Эпизод, о котором я говорю, насколько мне известно, не имеет подобных себе во всей мировой литературе. Разве только в древней идиллии можно отыскать глубокие его корни. Но вся смелость, оригинальность и глубина Сологуба заключаются в том, что в обыденности, в мещанстве «как таковом» он открыл родник нескудеющей чистоты и прелести. (…) Когда читаешь о том, как веселятся и играют Саша и Людмила – оба молодые и красивые, как они душатся духами, как наряжаются, как смеются, как целуются, как над буднями уездной крапивы празднуют праздник лёгкой плоти, – когда читаешь, кажется, смотришь в весеннее окно.
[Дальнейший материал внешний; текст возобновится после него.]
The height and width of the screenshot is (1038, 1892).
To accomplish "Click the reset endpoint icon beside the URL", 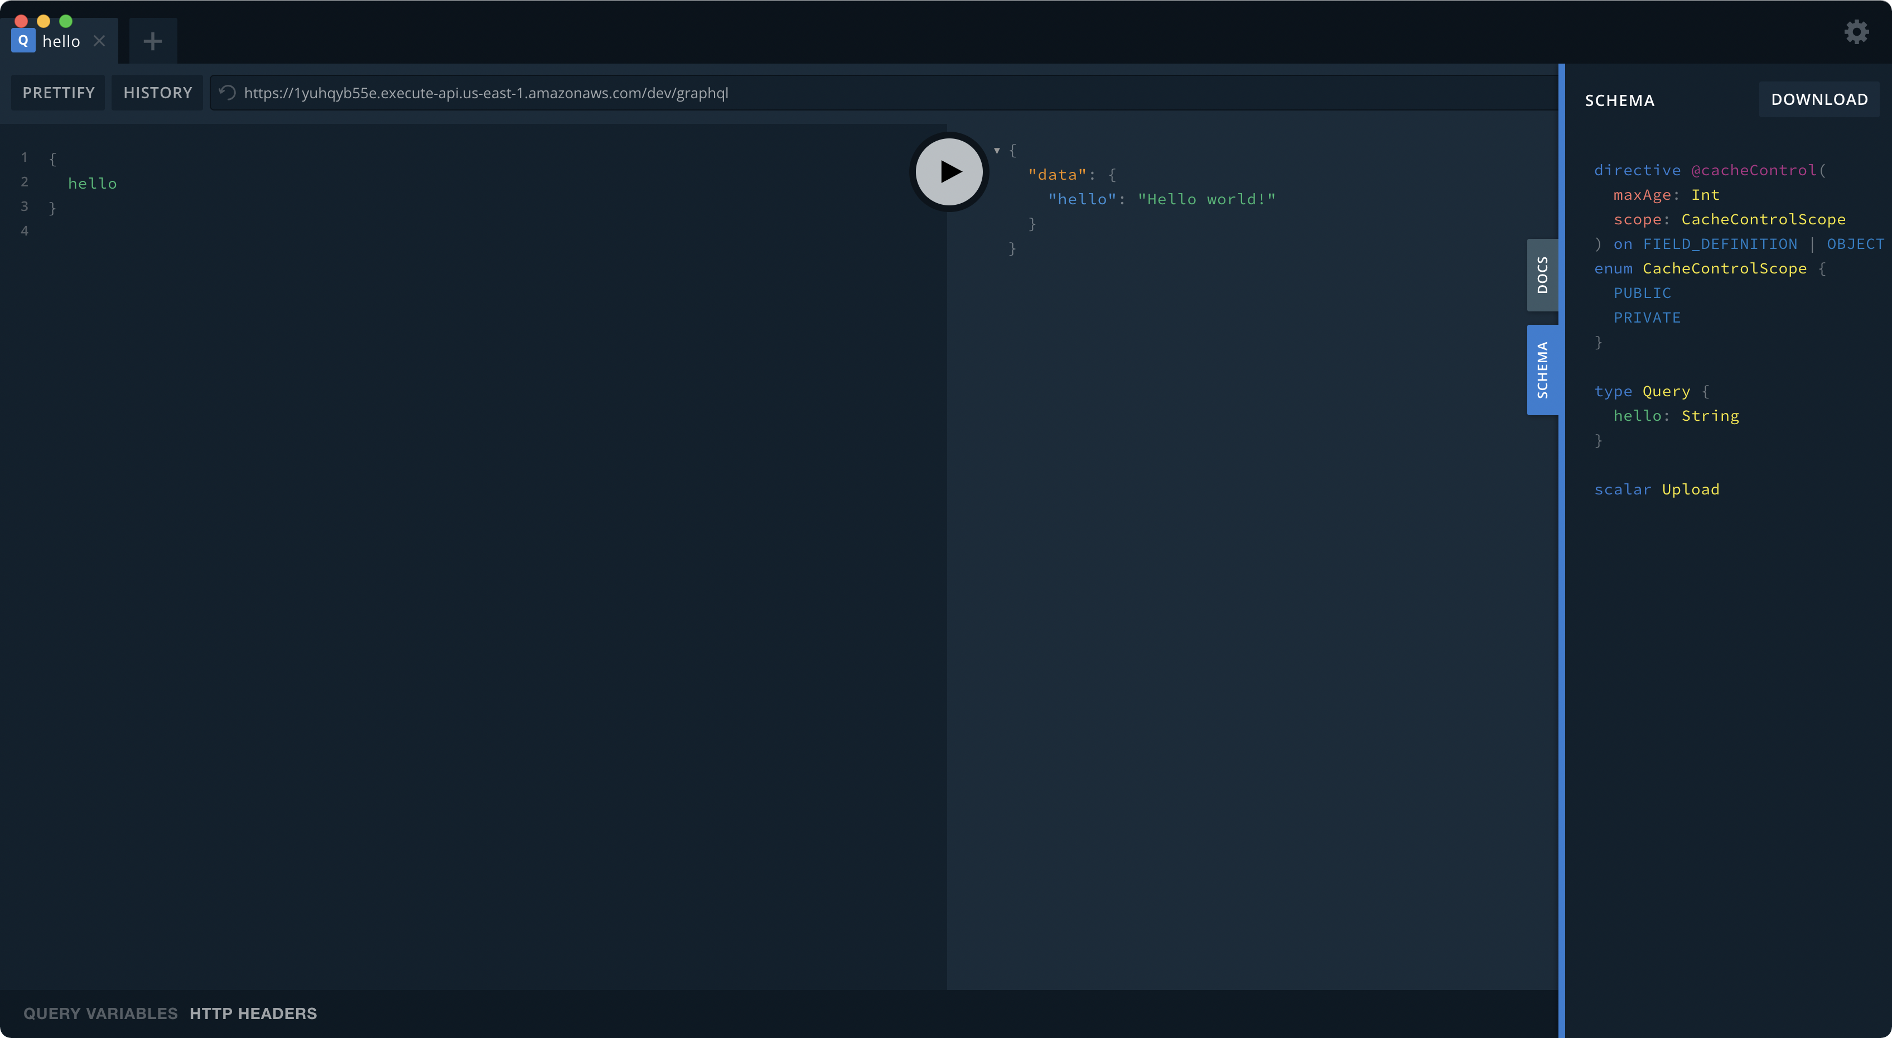I will 226,93.
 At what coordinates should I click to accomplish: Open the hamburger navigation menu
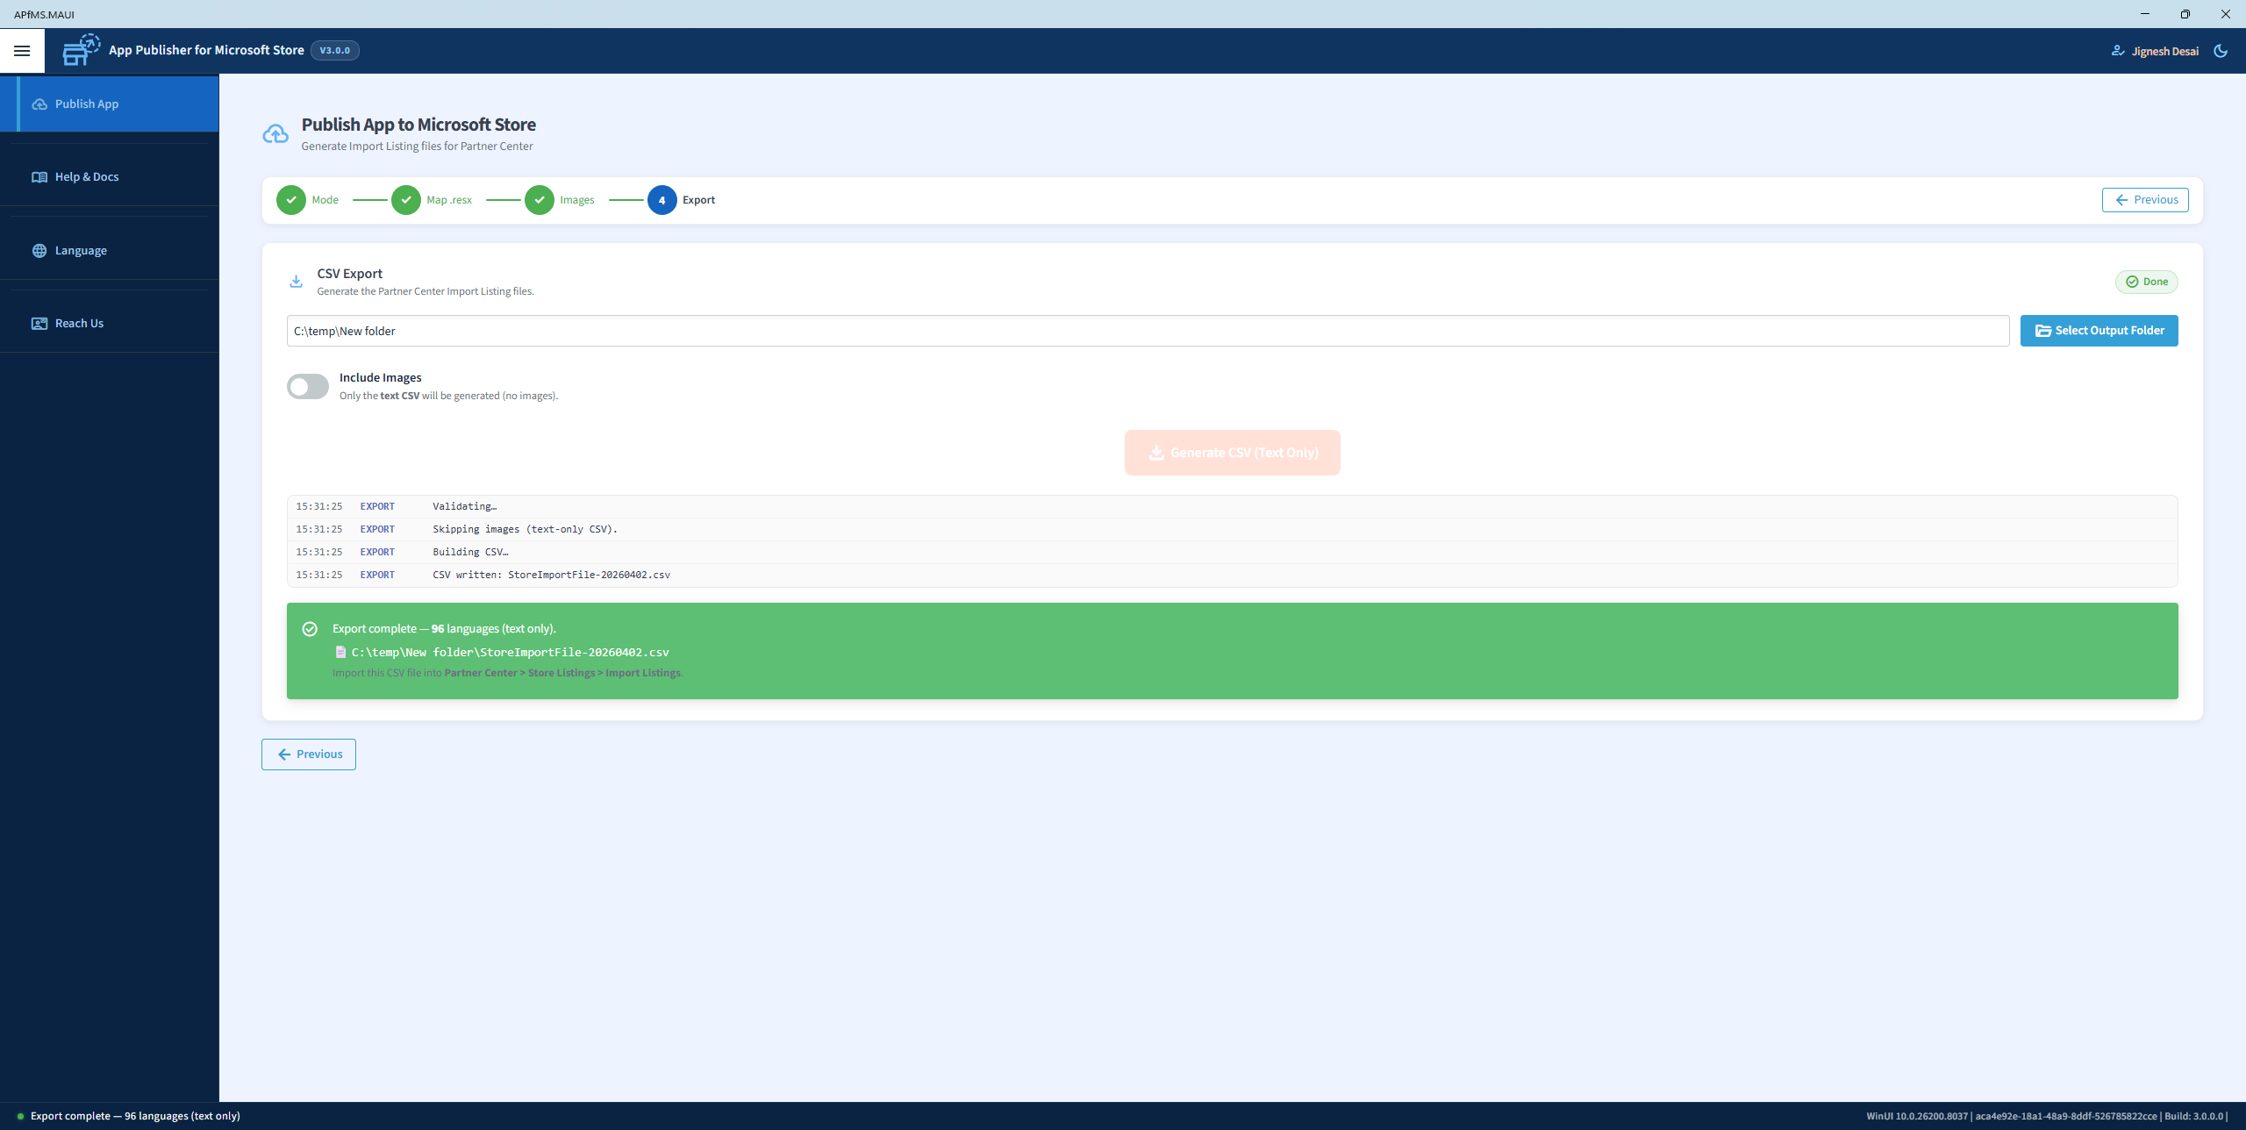pyautogui.click(x=22, y=50)
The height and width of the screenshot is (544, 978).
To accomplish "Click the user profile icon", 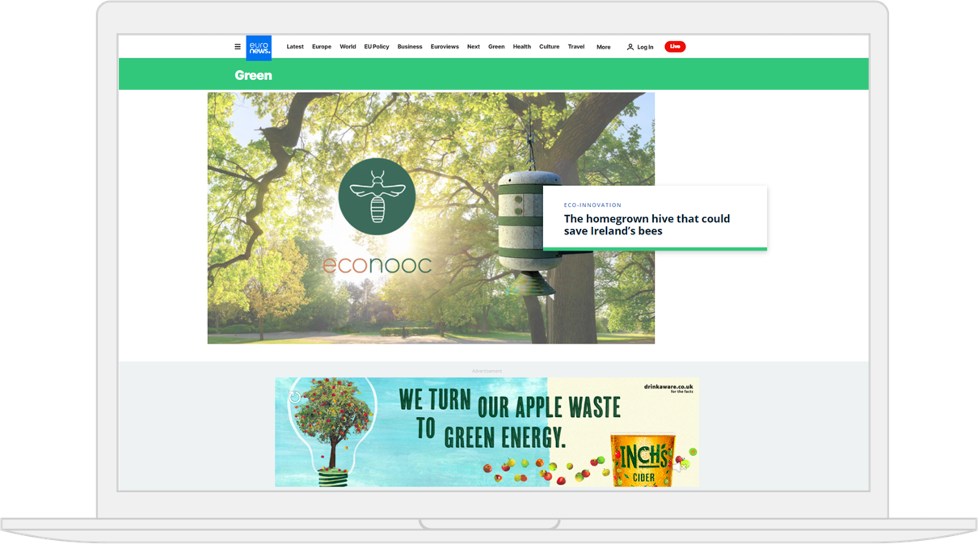I will [630, 47].
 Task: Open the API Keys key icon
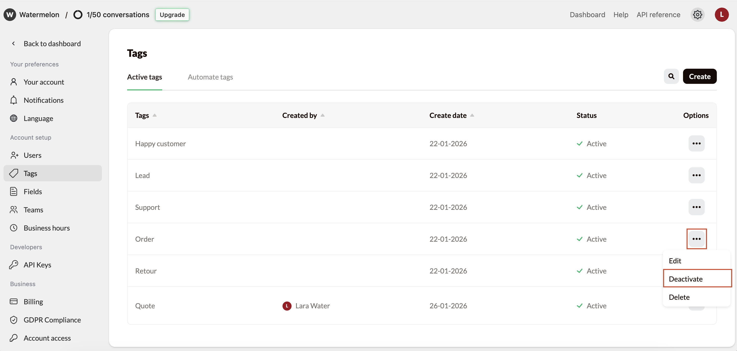pyautogui.click(x=14, y=264)
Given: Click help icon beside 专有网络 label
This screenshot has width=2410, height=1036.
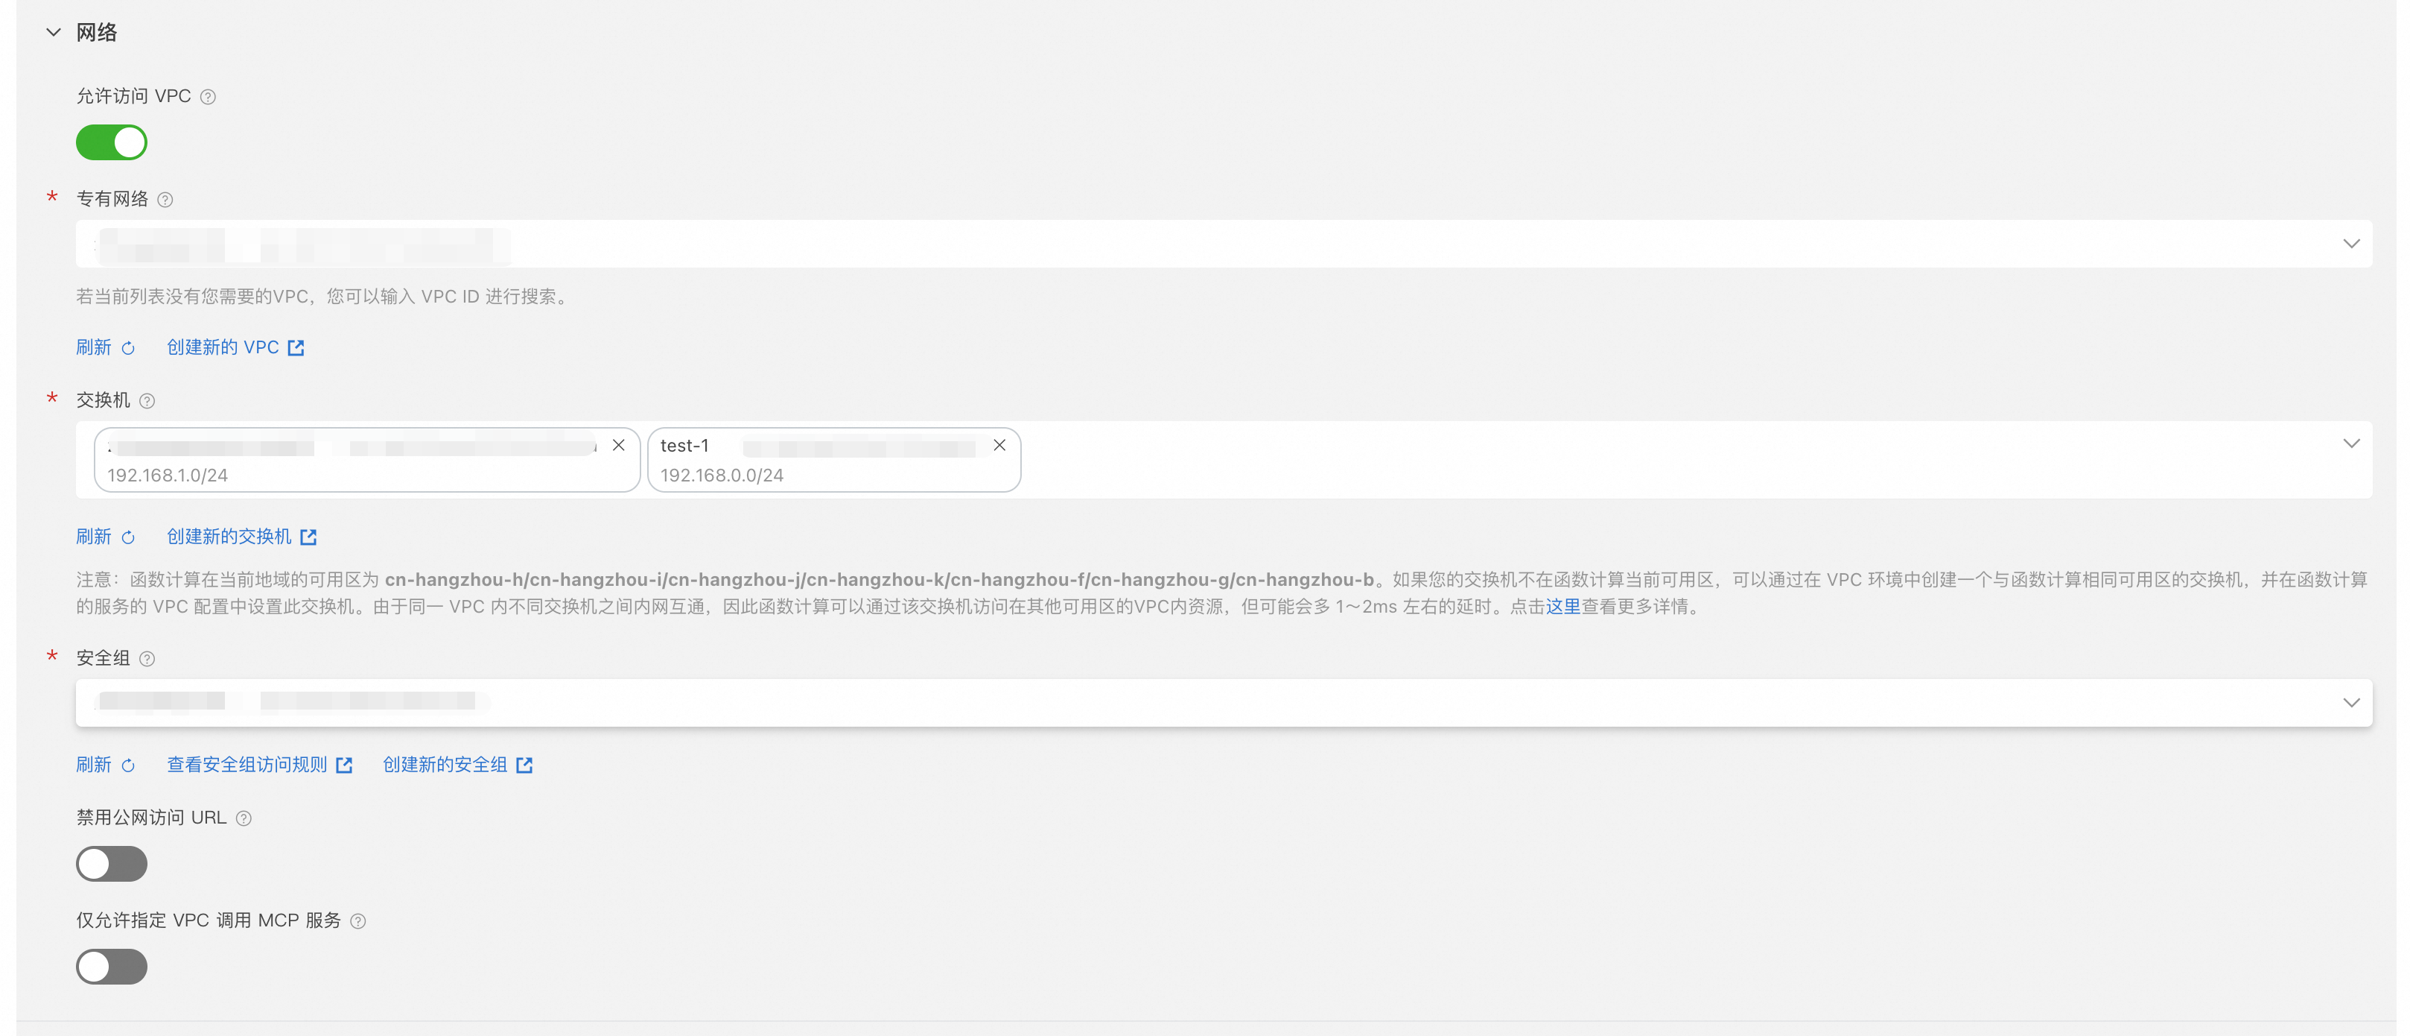Looking at the screenshot, I should click(x=166, y=200).
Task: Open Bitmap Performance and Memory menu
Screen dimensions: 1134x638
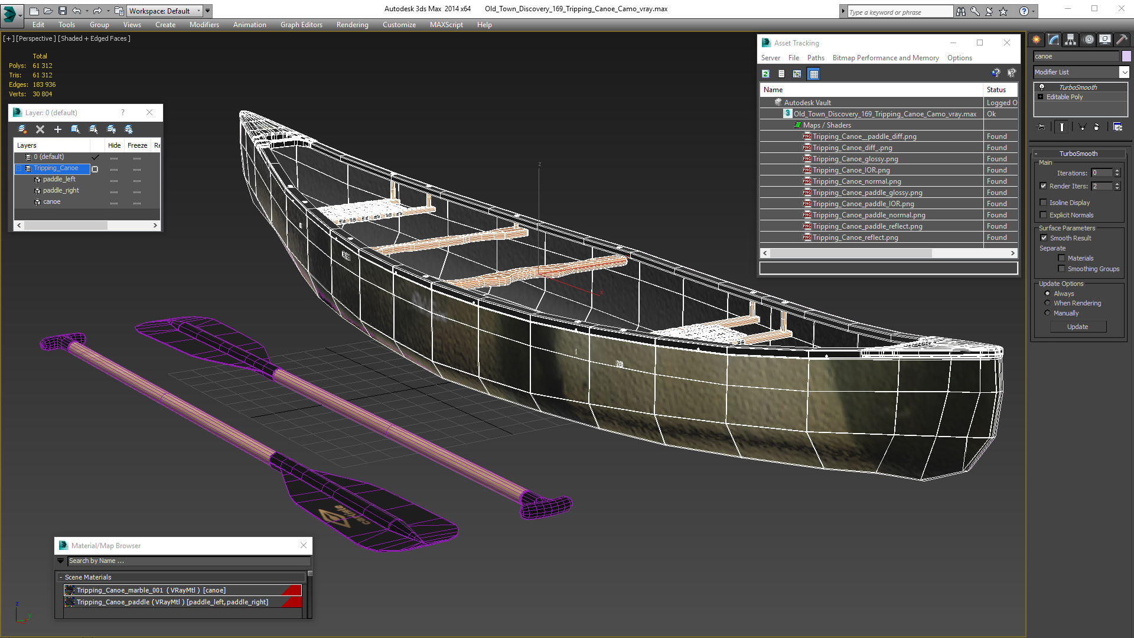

Вот она наконец, плоть, прозрачная, лёгкая и праздничная; здесь не уступлено пяди земли – и земля благоухает, как может и цветёт как умеет; и не убавлено ни капли духа, без которого утяжелились бы и одряхлели эти юные тела; нет только того духа, который разлагает, лишает цвета и запаха земную плоть. Ничего «интеллигентного», всё – «мещанское». Ни одной мысли, но совершенная мера. Потеряй только эту меру, рухнет юность, зароится похоть и нечисть, как роится она всюду кругом – Передонове, в уездной церкви, в чернозубых дамах, в городских развратниках, в канавах вдоль мостков. Но комната Людмилы – во втором этаже, а там празднуют свою красоту эти заоблачные мещане, небесные обыватели – подобные земным богам. Жаль только одного: того, что с таким малым духом может ужиться их благоухающая плоть. Но это – страшная эротика, где всё чисто, благоуханно и не боится солнечных лучей. (…)

1907 г.

А.Блок

Из статьи «Творчество Фёдора Сологуба».

«Яркое мгновение хаоса становится у Сологуба образом, залетевшим из мира преисподней, и наконец воплощается в какое-то полусущество. Перед Передоновым, грязным и глупым животным, «мелким бесом» – уже вертится в дорожной пыли воплощённый ужас, когда он едет на свою свадьбу. Это – и существо, и нет… если угодно – это ужас житейской пошлости и обыденщины, а если угодно - угрожающий знак страха, уныния, отчаянья, бессилия».